I read an absolutely horrifying article about detainee abuse at Abu Ghraib a couple days ago. The Telegraph article has the following quote:
"At least one picture shows an American soldier apparently raping a female prisoner while another is said to show a male translator raping a male detainee.
Further photographs are said to depict sexual assaults on prisoners with objects including a truncheon, wire and a phosphorescent tube."
The Pentagon issued a statement the next day, reprinted from this Reuters article:
"That news organization has completely mischaracterized the images," [Pentagon spokesman Bryan Whitman] told reporters. "None of the photos in question depict the images that are described in that article." [emphasis added] White House spokesman Robert Gibbs added, "I think if you do an even moderate Google search you're not going to find many of these newspapers and truth within, say, 25 words of each other... ."

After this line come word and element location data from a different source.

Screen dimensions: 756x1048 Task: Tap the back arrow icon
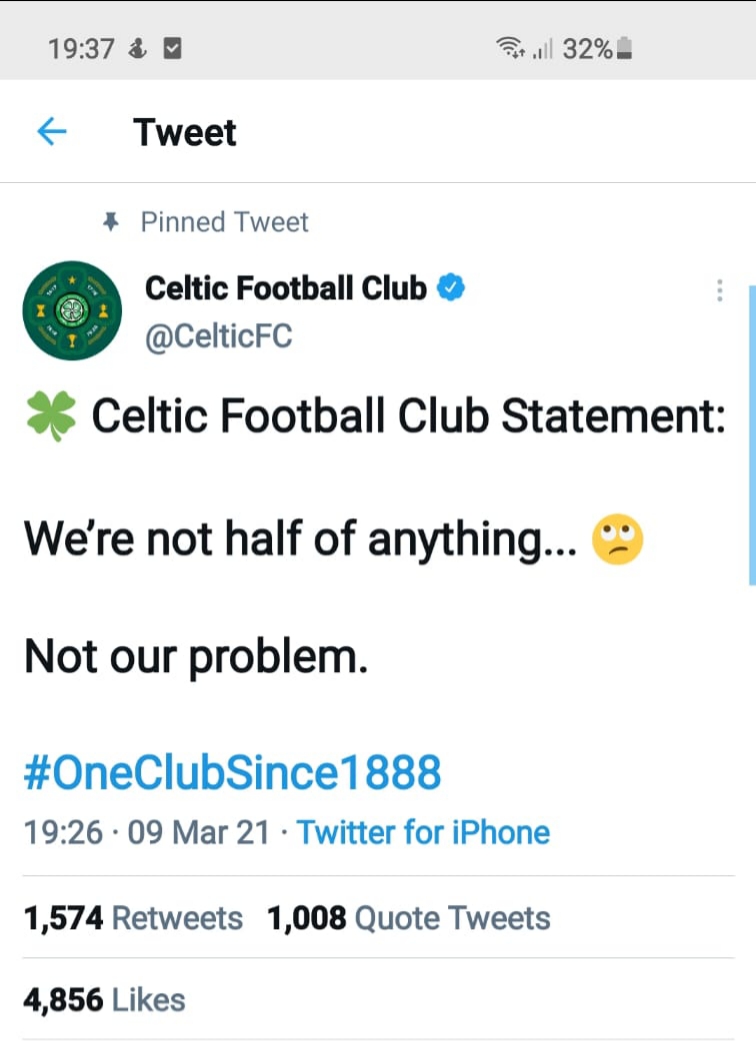pyautogui.click(x=51, y=131)
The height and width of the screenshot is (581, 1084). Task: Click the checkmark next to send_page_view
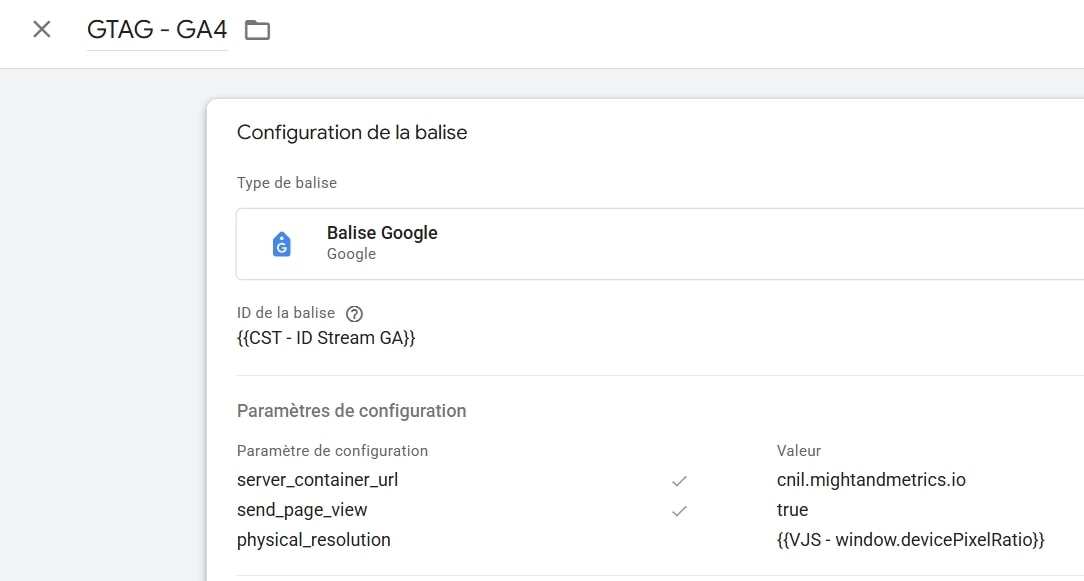pos(679,510)
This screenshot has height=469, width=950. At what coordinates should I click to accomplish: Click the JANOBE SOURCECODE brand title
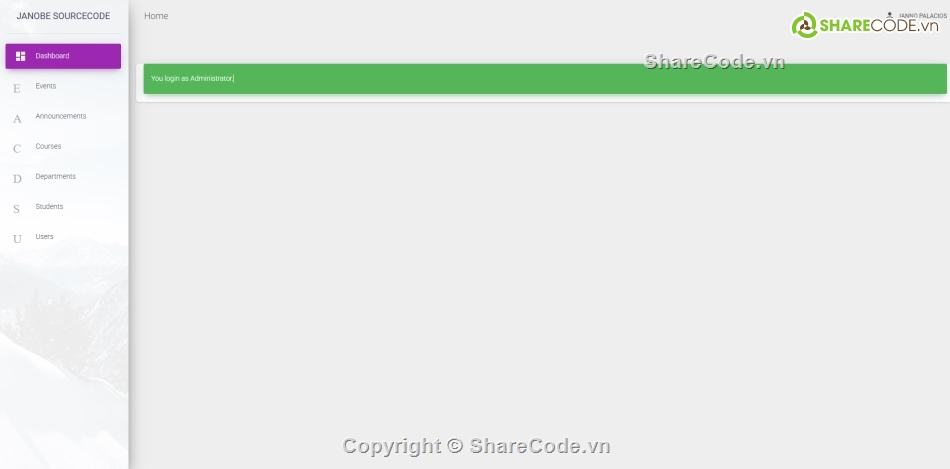pyautogui.click(x=63, y=16)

After parsing the language, these aren't exactly strongly worded denials. The White House says that the photos "in question" are those subject to the ACLU's pending lawsuit. They claim these photos in particular do not depict rape. However, it does not establish, or even claim that US soldiers and/or contractors did not rape anyone. It doesn't even confirm that no photos/videos of such conduct exist. In fact, it appears that they do, or at least did at one point.
"In an interview with the New Yorker magazine published in 2007, [Major General Antonio] Taguba [the officer in charge of the Abu Ghraib investigation] was quoted as saying that he saw a video of a male American soldier in uniform sodomizing a female detainee." - Reuters Article
Where is that video? I'm pretty sure that hasn't been released. And where is the rapist? If there's video footage of a soldier committing a rape, I sure as hell hope they prosecuted him. If they have, why hasn't anyone heard about it?
While they can nitpick over whether the specific photos subject to the lawsuit show rape, it seems pretty clear that photos and videos of such incidents exist, and that these things did happen.
We can argue over whether waterboarding is torture, but I don't know many people who support rape. Then again, Sean Hannity might refer to it as Extreme Double-Dog Enhanced Interrogation Techniques.